MATERIALS PROVIDED:

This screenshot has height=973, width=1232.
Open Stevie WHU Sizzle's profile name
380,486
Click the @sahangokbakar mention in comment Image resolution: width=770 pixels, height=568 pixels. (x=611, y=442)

--

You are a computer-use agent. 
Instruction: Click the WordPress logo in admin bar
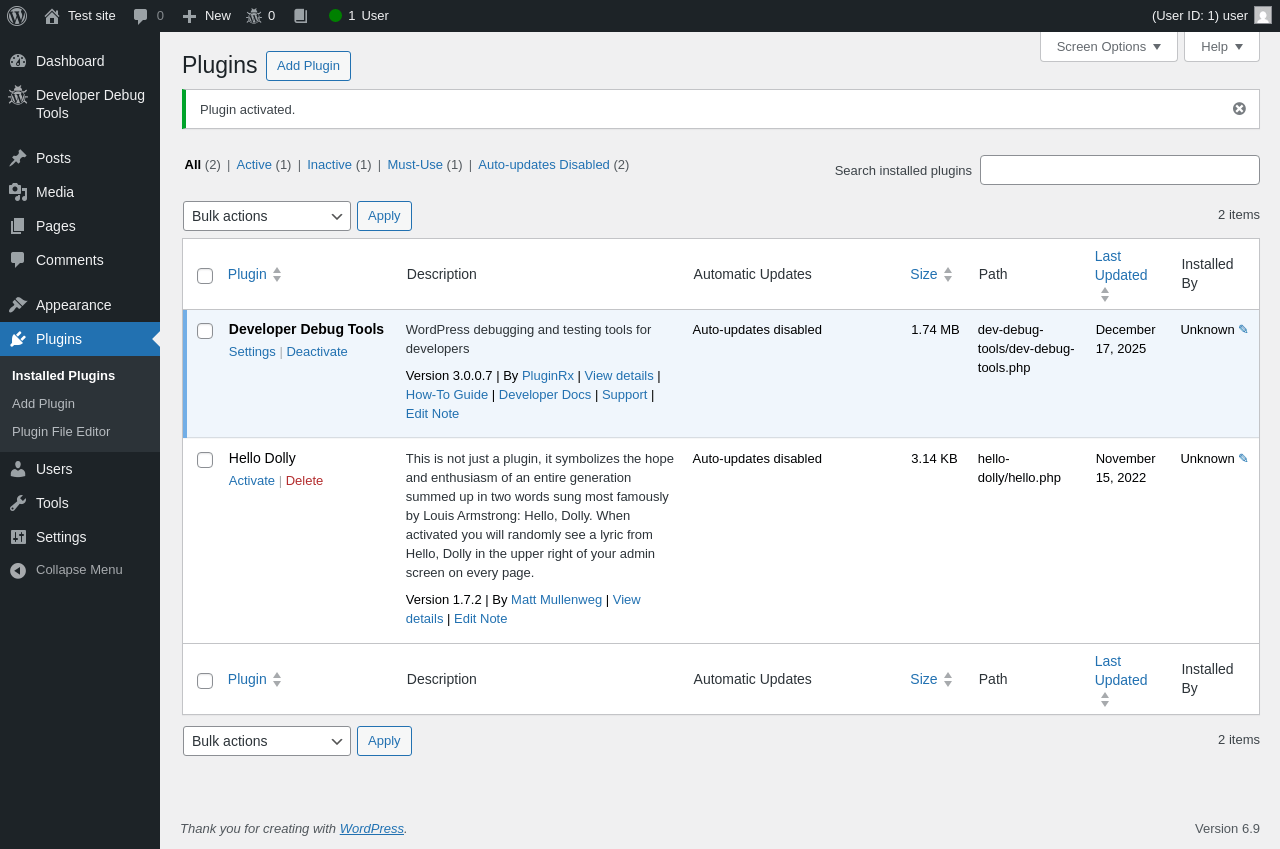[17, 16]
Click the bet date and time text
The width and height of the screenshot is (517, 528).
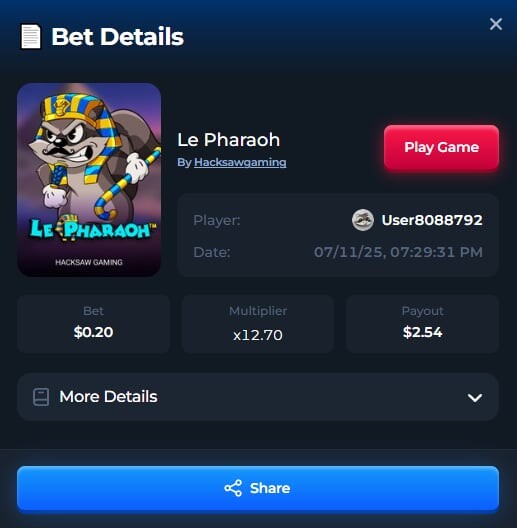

GOAL OF THE EXERCISE: Reply with nothing but the number of lines in the listing that include the string "width".

ANSWER TO THE EXERCISE: 3